(Exercise)
Copy each entry below without any change.

[Items from a data source]
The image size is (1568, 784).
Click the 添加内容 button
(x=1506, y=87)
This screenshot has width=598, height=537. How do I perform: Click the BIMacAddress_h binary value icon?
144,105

(Exercise output)
The image size is (1568, 784).
Click the 添加内容 button
(x=1506, y=87)
This screenshot has width=598, height=537. How do I perform: Click the BIMacAddress_h binary value icon?
144,105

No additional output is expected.